Exercise brief
What you return should be each line of the data containing the string "arrow".

Records for processing
>>>
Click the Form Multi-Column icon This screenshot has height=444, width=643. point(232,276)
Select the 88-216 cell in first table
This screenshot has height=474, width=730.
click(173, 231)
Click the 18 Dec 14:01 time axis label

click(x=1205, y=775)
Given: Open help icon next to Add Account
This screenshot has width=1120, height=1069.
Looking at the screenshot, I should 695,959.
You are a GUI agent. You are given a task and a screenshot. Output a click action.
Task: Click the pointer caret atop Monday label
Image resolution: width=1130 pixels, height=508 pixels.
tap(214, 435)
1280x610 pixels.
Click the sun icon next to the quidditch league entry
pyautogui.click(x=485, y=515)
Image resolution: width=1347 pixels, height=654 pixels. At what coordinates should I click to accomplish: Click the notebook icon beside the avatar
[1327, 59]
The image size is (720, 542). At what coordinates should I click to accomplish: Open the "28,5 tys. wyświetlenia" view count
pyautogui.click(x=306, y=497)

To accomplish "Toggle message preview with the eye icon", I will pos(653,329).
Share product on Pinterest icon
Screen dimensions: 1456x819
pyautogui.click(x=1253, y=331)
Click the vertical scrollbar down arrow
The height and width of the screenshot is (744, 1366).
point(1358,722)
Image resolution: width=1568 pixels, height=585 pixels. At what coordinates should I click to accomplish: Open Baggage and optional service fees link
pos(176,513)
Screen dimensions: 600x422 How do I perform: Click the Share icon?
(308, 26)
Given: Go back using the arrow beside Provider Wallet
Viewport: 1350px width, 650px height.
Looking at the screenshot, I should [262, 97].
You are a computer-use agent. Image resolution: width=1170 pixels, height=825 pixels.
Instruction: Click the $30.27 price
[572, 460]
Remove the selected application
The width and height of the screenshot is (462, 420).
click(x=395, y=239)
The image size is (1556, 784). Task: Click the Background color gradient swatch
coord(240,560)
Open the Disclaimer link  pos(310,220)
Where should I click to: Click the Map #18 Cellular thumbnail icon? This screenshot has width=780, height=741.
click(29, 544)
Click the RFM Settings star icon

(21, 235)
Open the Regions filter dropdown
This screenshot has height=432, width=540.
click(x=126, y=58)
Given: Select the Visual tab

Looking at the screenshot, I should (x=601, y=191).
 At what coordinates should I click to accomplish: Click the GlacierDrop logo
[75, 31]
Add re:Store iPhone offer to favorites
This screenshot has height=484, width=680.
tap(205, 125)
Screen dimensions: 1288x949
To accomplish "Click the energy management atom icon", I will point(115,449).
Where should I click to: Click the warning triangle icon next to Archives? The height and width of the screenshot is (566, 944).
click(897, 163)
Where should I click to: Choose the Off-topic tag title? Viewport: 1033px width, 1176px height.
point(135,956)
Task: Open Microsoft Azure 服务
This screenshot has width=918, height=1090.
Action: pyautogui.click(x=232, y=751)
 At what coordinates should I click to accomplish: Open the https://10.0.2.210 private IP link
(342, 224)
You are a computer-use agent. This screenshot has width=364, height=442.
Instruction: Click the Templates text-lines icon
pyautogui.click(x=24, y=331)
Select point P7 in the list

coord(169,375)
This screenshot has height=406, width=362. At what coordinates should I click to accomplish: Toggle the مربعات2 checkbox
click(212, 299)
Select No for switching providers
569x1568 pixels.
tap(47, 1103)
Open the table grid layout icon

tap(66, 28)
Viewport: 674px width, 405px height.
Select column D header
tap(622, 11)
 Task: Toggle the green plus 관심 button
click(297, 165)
<<<
Answer to the problem
Click the vertical scrollbar down arrow
Given: Go back using the arrow beside Provider Wallet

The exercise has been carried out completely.